-- PAGE TEXT --
*****
# Debating Job Offer



## Derfcop24 (Oct 19, 2008)

I'm currently a State CO and was just offered a police officer position down south. The pro to this is they said I will be eligible to be assigned to their tactical unit after academy training since I have completed a Basic SWAT qualification course "with the exception that I complete advanced afterwards".


The downside is I will take a little bit of a paycut and loose some of my benefits. But I'm getting tired of corrections and want something new. Any input? I'm trying to balance out the pros and cons for this.


----------



## Nuke_TRT (Feb 10, 2008)

Pro, you will be doing something you want to do, and you won't be doing it under the Duval administration.


----------



## PatrolDB (Jul 23, 2008)

Where down south?


----------



## 7costanza (Aug 29, 2006)

I would already have my bags packed...


----------



## Derfcop24 (Oct 19, 2008)

It's a department around the NOLA area. They start you off at $17 per hour w. pay, bennies, 401K, etc and a 4% raise every year. Other than that it's not as much as what DOC has to offer in that area but I'm getting sick of this kind of work. They just started standardizing their department and it's response team after getting a new chief and federal grant money and I'd like to utilize the skills and training I have and build on them.


----------



## Oscar8 (Oct 28, 2007)

so..... why are you still here?


----------



## Andy0921 (Jan 12, 2006)

Make the move.


----------



## Guest (Oct 20, 2008)

Allow me to inject a bit of reality here....accepting a job with so many unknowns is like buying a car; you wouldn't be the first person to be lied to by the recruiter/sales manager. Personally, I would be very suspect of any department which states an officer would be assigned to a tactical team right out of the academy, while they're still a totally unknown commodity.

My advice is to proceed with extreme caution, and get whatever they tell you in writing.


----------



## Killjoy (Jun 23, 2003)

> Personally, I would be very suspect of any department which states an officer would be assigned to a tactical team right out of the academy, while they're still a totally unknown commodity.
*****
-- DATA PROVIDED --
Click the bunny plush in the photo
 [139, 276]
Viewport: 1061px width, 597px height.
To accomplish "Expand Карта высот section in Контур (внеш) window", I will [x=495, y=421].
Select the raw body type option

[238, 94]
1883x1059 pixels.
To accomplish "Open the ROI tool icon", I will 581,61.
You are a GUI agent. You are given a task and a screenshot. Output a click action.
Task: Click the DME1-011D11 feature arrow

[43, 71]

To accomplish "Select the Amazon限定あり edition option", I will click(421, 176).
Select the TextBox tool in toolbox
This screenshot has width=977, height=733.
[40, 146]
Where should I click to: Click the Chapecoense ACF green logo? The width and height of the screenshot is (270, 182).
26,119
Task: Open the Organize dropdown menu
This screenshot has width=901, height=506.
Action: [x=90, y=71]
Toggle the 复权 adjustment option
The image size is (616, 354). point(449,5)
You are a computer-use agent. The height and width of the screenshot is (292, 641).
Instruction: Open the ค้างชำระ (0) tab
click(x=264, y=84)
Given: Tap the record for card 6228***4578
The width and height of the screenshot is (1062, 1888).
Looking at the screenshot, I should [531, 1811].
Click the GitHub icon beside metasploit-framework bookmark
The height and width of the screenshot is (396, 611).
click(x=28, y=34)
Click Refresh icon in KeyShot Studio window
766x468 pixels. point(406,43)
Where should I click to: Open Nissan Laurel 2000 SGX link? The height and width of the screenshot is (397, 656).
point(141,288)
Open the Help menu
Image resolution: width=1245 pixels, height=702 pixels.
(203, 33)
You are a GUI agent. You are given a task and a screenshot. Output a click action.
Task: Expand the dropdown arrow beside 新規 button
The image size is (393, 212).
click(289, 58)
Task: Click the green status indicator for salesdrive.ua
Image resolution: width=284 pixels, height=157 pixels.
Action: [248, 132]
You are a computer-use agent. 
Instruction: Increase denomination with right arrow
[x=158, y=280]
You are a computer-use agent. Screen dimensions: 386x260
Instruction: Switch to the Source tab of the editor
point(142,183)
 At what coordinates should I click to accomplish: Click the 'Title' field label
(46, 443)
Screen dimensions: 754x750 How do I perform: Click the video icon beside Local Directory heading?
*****
-- GIVEN TASK 1 --
In the job offer thread, what yearly raise does the department near New Orleans offer?
-- GIVEN TASK 2 --
From the job offer thread, write out the stretch from "I'm currently a" through "the Duval administration." word for word.

-- TASK ANSWER 1 --
A 4% raise every year.

-- TASK ANSWER 2 --
I'm currently a State CO and was just offered a police officer position down south. The pro to this is they said I will be eligible to be assigned to their tactical unit after academy training since I have completed a Basic SWAT qualification course "with the exception that I complete advanced afterwards".


The downside is I will take a little bit of a paycut and loose some of my benefits. But I'm getting tired of corrections and want something new. Any input? I'm trying to balance out the pros and cons for this.


----------



## Nuke_TRT (Feb 10, 2008)

Pro, you will be doing something you want to do, and you won't be doing it under the Duval administration.